The statute’s failure to require a cost bond from “uncooperative” residents does not render it fatally underinclusive. Again, the obvious problem of distinguishing cooperative from uncooperative plaintiff-debtors at the beginning of a lawsuit lends an air of unreality to this point. Further, “[ujnderinclusive classifications violate the equal protection clause if the classification is ‘clearly wrong, [and] a display of arbitrary power, [rather than] an exercise of judgment.’ ” Gilman v. Martin, 662 P.2d 120, 126 (Alaska 1983) (quoting Mathews v. De Castro, 429 U.S. 181, 185, *138297 S.Ct. 431, 434, 50 L.Ed.2d 389 (1976)). See also L. Tribe, American Constitutional Law, § 16-4, at 997. The cost bond statute represents an exercise of judgment by the legislature that non-residents, as a class, present a greater likelihood of collection difficulties than do residents. This judgment is neither clearly wrong nor arbitrary. Indeed, a number of legislatures have enacted similar provisions which have been judicially approved.2
In summary, this case does not present a situation where a statute infringes upon an important right. The statute as applied here to a non-resident who has the financial ability to post a cost bond does not seriously impede access to the courts. The statute is sufficiently well tailored to its purpose of assuring that successful litigants will be able to collect awards of costs and fees to pass constitutional muster.

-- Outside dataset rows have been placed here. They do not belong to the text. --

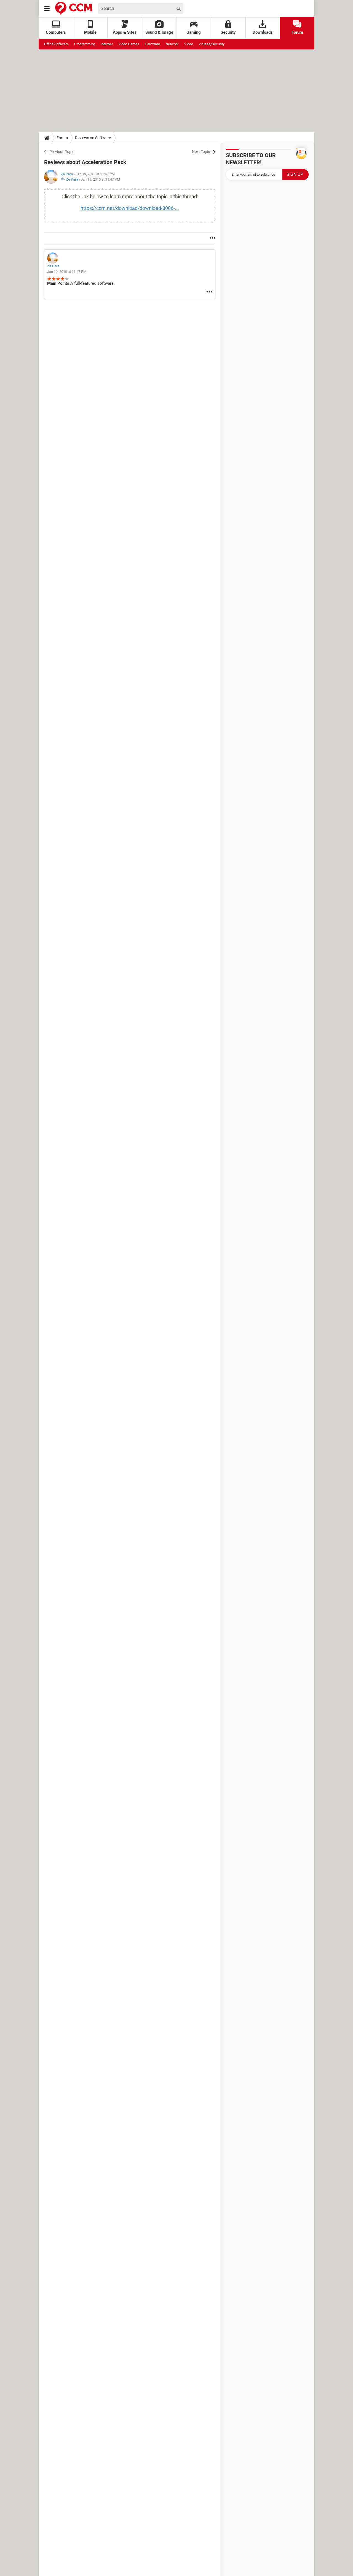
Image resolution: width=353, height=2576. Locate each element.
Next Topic (201, 151)
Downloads (263, 32)
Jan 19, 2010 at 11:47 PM (100, 179)
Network (172, 44)
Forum (297, 32)
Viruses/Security (211, 44)
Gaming (193, 32)
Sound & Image (159, 32)
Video (188, 44)
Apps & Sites (125, 32)
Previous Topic (61, 151)
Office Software (56, 44)
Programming (84, 44)
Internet (107, 44)
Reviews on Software (93, 138)
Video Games (128, 44)
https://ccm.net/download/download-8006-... (130, 208)
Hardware (152, 44)
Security (228, 32)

. The statute would probably be unconstitutional as applied to a litigant who could not obtain a bond. In that case, the statute’s bond requirement would operate as a bar to adjudication of rights similar to that in Bush v. Reid, 516 P.2d 1215 (Alaska 1973).

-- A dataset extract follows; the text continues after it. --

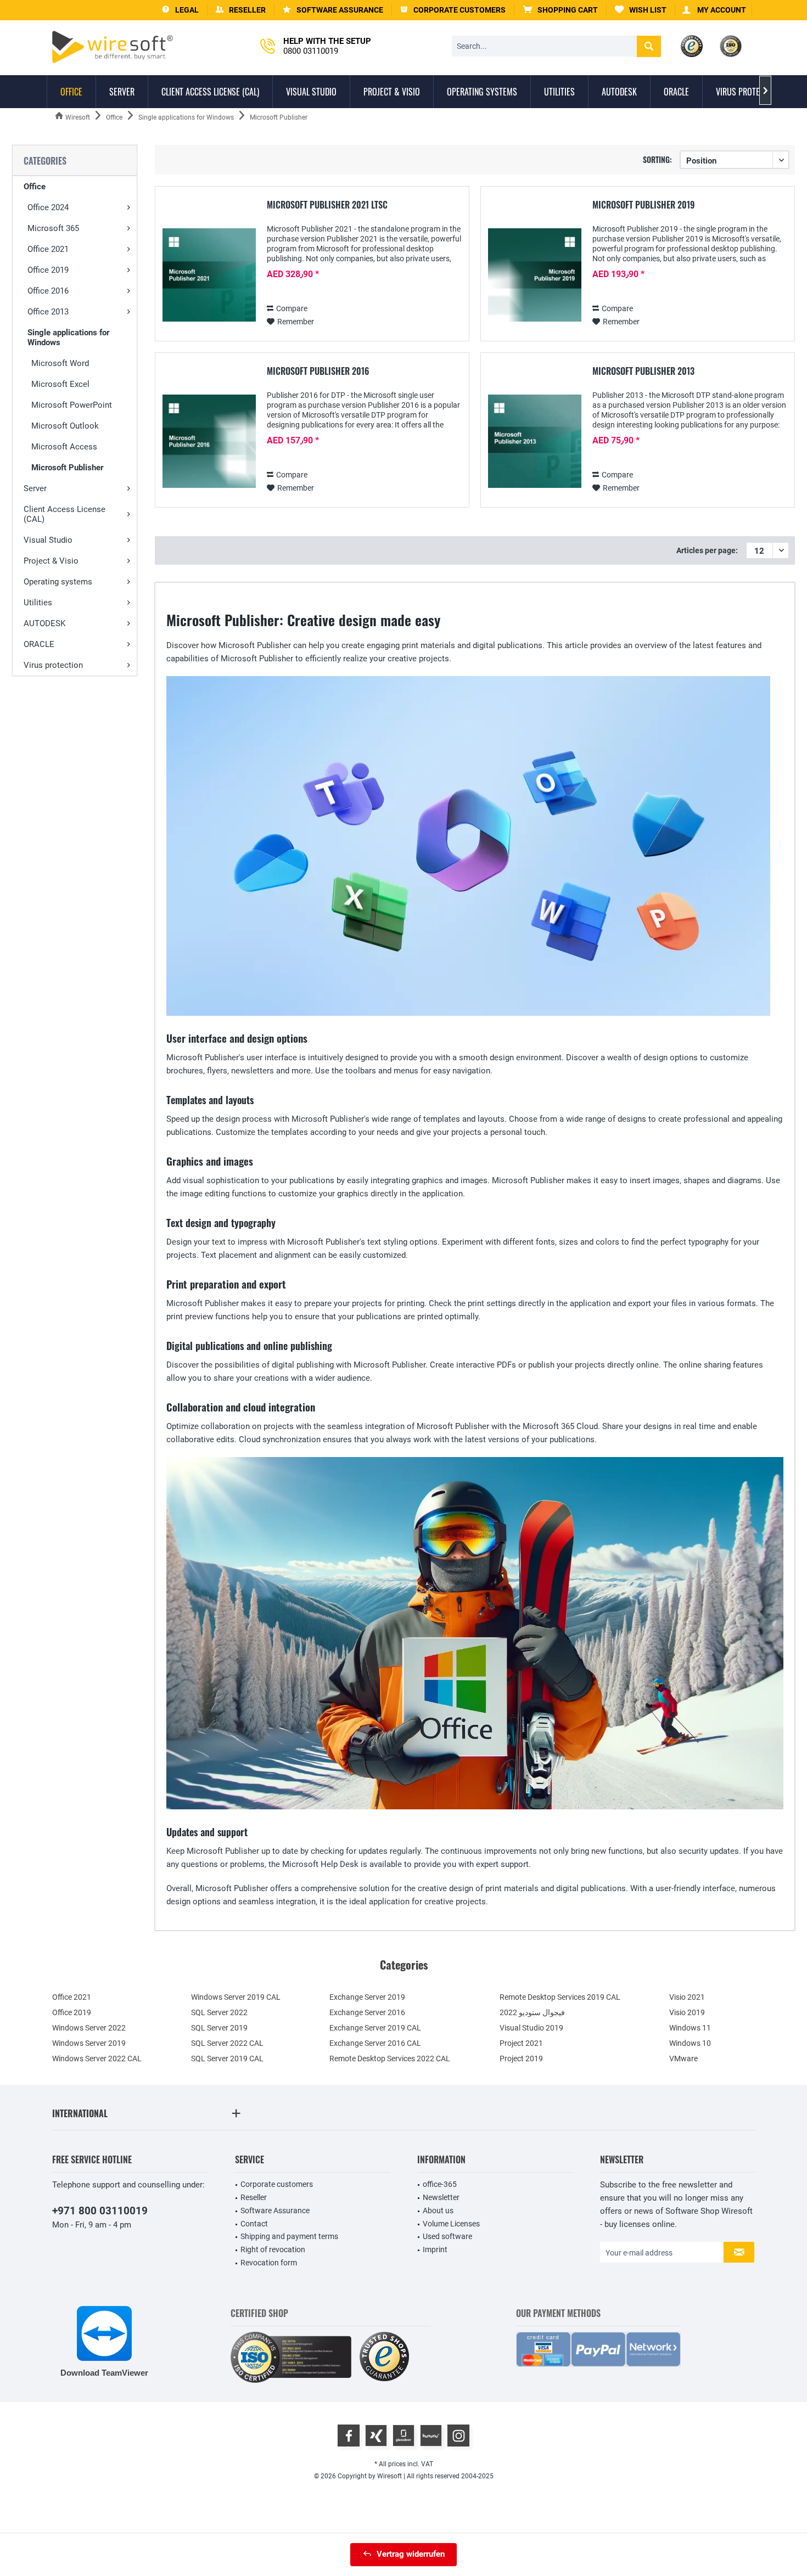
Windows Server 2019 (89, 2043)
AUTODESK (44, 623)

. See In re Merrill Lynch Relocation Management, Inc., 812 F.2d 1116, 1123 (9th Cir.1987) (Oregon statute which imposed liability for costs on attorney for non-resident plaintiff— such liability was subject to discharge by filing a cost bond — found not a violation of equal protection since the legislature could rationally conclude that "[cjosts were more difficult to recover from nonresidents than residents. Hawes v. Club Ecuestre El Comandante, 535 F.2d 140 (1st Cir.1976) (upholding cost bond rule and listing 22 district courts which have promulgated cost bond rules specifically applicable to non-resident plaintiffs); Citibank (South Dakota), N.A. v. Gonzalez, 452 Misc.2d 1007, 114 N.Y.S.2d 1012 (N.Y.Civ.Ct.1982); Borders Electronic Co. v. Quirk, 97 Nev. 205, 626 P.2d 266 (1981); Wright v. Sears, Roebuck & Co., 569 P.2d 821 (Ariz.1977); Gram v. Village of Shoreview, 259 Minn. 145, 106 N.W.2d 553 (1960); State v. District Court, 111 Mont. 178, 107 P.2d 880 (1940); Outlaw v. Pearce, 176 Va. 458, 11 S.E.2d 600 (1940); State v. Superior Court, 81 P.2d 286 (Wash.1938).